Evaluation Metrics

Test set and ground truth

After data collection for the web spam challenge, labeled data was randomly split into two sets: train and test (2/3rd training and 1/3rd test). The training set was released along with labels, content, links, and some pre-computed feature vectors. Each test sample was evaluated by one or more judges. These judgments will be used to compute a spamicity score for each host, by taking the average of the assessments using the following weights:

  • NONSPAM counts as 0.0
  • BORDERLINE counts as 0.5
  • SPAM counts as 1.0

Judgements labeled as CAN'T CLASSIFY will be dropped from the spamicity score calculation. Ground truth will be produced by marking samples with a spamicity score > 0.5 as SPAM, and those < 0.5 as NONSPAM. Samples with no judgments, or with spamicity score exactly equal to 0.5 will not be considered in the test set.
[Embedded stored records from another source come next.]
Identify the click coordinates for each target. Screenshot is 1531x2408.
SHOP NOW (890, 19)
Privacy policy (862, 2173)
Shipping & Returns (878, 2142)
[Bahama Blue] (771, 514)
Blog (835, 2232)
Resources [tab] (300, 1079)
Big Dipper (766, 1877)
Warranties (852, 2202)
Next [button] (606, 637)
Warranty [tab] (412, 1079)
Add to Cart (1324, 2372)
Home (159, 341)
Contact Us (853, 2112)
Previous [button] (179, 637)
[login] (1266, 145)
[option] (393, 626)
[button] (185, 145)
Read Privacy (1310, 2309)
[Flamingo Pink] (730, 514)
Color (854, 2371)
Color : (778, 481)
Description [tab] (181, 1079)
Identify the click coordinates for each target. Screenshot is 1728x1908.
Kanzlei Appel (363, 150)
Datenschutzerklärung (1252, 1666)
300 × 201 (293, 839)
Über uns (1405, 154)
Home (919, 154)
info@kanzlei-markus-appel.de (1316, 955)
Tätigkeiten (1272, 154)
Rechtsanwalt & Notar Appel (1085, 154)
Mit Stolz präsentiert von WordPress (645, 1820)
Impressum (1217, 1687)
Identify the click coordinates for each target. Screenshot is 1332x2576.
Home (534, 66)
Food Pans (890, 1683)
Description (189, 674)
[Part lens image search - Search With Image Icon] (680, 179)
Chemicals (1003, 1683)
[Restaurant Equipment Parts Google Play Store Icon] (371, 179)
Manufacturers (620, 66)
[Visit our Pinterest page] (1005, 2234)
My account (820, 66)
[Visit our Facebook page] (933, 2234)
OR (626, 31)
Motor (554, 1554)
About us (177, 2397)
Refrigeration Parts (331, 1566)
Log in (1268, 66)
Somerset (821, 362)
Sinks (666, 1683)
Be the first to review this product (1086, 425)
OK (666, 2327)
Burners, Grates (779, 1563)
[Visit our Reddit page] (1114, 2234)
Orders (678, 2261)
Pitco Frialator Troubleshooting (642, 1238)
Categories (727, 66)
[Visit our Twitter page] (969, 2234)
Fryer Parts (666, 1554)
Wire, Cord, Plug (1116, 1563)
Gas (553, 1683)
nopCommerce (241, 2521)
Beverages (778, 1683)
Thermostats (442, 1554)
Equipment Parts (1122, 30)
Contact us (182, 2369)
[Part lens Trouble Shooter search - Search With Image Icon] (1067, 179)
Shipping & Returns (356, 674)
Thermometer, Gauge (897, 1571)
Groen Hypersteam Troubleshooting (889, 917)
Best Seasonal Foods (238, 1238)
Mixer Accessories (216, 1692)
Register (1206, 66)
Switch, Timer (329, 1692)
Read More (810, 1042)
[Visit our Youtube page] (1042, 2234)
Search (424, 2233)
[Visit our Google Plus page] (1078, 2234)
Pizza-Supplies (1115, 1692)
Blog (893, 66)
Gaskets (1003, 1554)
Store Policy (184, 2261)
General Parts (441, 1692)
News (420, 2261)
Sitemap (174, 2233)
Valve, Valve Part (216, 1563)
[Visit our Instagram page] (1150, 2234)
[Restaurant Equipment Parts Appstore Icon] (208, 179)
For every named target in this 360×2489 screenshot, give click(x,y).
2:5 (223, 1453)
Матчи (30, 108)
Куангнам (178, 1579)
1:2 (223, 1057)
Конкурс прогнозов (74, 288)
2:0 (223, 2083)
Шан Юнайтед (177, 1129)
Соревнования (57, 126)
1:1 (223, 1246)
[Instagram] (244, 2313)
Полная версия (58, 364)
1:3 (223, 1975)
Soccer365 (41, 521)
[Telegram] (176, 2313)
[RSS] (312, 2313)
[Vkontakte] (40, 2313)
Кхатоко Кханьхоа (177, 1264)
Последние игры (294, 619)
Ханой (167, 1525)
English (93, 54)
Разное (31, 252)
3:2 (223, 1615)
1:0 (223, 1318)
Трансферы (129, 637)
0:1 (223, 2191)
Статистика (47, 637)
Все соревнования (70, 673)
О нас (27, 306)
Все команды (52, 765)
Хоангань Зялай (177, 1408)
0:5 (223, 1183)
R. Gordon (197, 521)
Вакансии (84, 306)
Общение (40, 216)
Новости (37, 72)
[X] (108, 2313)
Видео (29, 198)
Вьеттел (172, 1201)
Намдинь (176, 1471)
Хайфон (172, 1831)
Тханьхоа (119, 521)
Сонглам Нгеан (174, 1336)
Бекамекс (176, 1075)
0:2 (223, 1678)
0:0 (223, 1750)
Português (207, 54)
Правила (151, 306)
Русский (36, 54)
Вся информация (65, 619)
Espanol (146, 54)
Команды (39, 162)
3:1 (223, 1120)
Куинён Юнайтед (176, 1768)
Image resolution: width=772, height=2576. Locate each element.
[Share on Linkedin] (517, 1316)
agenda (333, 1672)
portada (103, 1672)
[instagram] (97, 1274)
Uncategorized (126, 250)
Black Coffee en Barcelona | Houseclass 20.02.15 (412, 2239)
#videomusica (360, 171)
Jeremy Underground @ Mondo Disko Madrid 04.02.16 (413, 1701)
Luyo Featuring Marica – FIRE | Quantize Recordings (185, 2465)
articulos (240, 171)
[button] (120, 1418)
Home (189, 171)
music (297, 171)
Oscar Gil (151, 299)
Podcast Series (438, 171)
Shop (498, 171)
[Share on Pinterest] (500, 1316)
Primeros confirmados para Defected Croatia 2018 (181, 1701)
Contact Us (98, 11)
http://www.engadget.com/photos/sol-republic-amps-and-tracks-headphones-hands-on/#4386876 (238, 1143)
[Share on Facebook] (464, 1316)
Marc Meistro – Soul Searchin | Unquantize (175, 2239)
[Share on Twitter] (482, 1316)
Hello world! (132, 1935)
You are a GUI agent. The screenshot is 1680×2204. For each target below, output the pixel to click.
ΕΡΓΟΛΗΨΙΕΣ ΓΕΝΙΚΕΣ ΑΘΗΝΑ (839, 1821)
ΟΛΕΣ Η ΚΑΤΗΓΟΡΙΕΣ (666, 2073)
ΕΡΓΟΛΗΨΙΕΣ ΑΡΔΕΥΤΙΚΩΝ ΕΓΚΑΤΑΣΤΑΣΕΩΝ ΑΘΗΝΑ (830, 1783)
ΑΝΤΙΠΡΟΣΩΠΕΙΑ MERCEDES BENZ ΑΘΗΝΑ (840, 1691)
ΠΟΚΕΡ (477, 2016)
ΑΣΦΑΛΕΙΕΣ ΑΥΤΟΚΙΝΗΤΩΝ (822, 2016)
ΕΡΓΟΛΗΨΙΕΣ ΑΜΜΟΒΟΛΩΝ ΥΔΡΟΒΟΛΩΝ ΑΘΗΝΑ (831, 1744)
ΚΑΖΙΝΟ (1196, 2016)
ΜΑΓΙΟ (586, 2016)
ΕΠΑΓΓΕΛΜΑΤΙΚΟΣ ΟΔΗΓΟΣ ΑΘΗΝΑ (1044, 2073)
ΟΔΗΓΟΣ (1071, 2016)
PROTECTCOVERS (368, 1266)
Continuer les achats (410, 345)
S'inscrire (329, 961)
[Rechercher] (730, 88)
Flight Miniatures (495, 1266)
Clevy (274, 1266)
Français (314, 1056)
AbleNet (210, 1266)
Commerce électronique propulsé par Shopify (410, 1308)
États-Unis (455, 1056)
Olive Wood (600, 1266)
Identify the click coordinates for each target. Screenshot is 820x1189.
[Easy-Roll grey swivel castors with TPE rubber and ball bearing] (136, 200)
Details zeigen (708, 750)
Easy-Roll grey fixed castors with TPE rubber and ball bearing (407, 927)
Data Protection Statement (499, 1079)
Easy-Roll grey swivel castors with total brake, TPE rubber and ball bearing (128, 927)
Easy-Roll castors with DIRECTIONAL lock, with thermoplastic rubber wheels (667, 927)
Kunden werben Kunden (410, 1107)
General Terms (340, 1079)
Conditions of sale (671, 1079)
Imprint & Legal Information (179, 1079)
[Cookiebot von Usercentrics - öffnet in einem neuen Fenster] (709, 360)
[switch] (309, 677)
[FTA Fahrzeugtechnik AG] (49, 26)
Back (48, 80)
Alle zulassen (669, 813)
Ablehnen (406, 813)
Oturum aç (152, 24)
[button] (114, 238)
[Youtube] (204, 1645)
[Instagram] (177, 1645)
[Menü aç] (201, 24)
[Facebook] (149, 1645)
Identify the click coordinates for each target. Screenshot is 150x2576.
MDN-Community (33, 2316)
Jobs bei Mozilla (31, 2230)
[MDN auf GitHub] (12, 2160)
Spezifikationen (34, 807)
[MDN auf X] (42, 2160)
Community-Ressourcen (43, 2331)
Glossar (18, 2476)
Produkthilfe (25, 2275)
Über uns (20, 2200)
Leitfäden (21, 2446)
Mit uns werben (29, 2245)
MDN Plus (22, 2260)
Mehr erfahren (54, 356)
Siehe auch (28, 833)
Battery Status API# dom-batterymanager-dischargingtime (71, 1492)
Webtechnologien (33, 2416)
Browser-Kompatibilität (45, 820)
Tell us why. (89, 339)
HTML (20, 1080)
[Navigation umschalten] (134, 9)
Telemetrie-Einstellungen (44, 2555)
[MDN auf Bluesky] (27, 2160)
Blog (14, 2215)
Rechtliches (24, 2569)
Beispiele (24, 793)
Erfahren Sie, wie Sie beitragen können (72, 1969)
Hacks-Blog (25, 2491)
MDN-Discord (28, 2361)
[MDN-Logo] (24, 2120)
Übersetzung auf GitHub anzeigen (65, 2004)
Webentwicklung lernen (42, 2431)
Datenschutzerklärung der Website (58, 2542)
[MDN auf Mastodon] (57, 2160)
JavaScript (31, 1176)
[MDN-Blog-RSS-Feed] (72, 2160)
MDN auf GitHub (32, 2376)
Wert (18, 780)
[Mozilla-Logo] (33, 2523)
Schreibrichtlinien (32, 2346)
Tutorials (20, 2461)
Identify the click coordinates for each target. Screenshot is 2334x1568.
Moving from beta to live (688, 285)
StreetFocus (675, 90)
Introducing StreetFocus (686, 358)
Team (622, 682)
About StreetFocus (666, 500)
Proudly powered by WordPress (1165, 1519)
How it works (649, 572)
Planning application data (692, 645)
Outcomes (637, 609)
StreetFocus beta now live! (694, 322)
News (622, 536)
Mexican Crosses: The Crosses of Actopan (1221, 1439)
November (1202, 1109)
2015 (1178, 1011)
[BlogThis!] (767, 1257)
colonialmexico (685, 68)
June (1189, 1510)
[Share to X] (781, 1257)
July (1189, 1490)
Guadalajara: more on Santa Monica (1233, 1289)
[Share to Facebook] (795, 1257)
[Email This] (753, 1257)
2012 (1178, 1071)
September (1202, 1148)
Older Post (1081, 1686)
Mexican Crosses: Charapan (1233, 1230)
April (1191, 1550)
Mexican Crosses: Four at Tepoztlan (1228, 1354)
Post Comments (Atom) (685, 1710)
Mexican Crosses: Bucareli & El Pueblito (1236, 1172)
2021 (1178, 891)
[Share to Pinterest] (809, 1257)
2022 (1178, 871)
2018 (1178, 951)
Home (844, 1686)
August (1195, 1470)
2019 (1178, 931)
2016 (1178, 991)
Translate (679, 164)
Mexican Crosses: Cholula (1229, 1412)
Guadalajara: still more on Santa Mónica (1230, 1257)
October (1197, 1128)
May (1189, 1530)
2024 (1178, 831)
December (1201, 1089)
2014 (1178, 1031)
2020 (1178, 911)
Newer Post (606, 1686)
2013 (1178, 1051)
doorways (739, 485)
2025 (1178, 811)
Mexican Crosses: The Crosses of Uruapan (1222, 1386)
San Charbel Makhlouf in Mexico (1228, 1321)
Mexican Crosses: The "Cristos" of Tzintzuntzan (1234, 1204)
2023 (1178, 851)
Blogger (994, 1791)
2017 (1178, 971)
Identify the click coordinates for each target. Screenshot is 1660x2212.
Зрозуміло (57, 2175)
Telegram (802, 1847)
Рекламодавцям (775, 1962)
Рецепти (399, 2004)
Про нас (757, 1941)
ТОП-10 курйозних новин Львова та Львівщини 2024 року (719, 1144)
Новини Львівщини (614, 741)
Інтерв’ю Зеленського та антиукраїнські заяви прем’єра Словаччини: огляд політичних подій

The test labels are here: http://chato.cl/webspam/datasets/uk2007/labels/webspam-uk2007-testlabels.tar.gz

Evaluation of the predicted spamicity

Submitted predictions are four-tuples: #hostname, prediction, probability_spam (see format). The prediction is a real number which corresponds to the predictions for spammicity as defined above. We will be using Area Under the ROC Curve (AUC) as the evaluation metric. This evaluation metric aims at measuring the performance of the prediction of spamicity. An easy way of calculating this (and also to obtain a precision-recall curve) is to use the perf program, e.g.:

% cat team_predicted_spamicity.txt \
  | sed 's/NONSPAM/0/g' | sed 's/SPAM/1/g' \
  | grep -v '^#' | awk '{print $2,$3}' | perf -PRF -AUC -plot pr


0.3333 1.0000
0.6667 1.0000
0.6667 0.6667
1.0000 0.7500
1.0000 0.6000
1.0000 0.5000

PRF    0.85714   pred_thresh  0.500000
ROC    0.88889

Ranking and tie breaking

Using the predicted spamicity scores, entries will be sorted in decreasing order of AUC. The team with the highest AUC score will be ranked first. If two consecutively ranked submissions differ by less than 1 percentage point (0.01) in their AUC score a tie will be declared for that rank.

If the first two ranks produce a tie, it will be resolved in the following manner. The test set will be randomly partitioned into five disjoint sets of 20%, and the submission with the lower AUC variance will be declared the winner.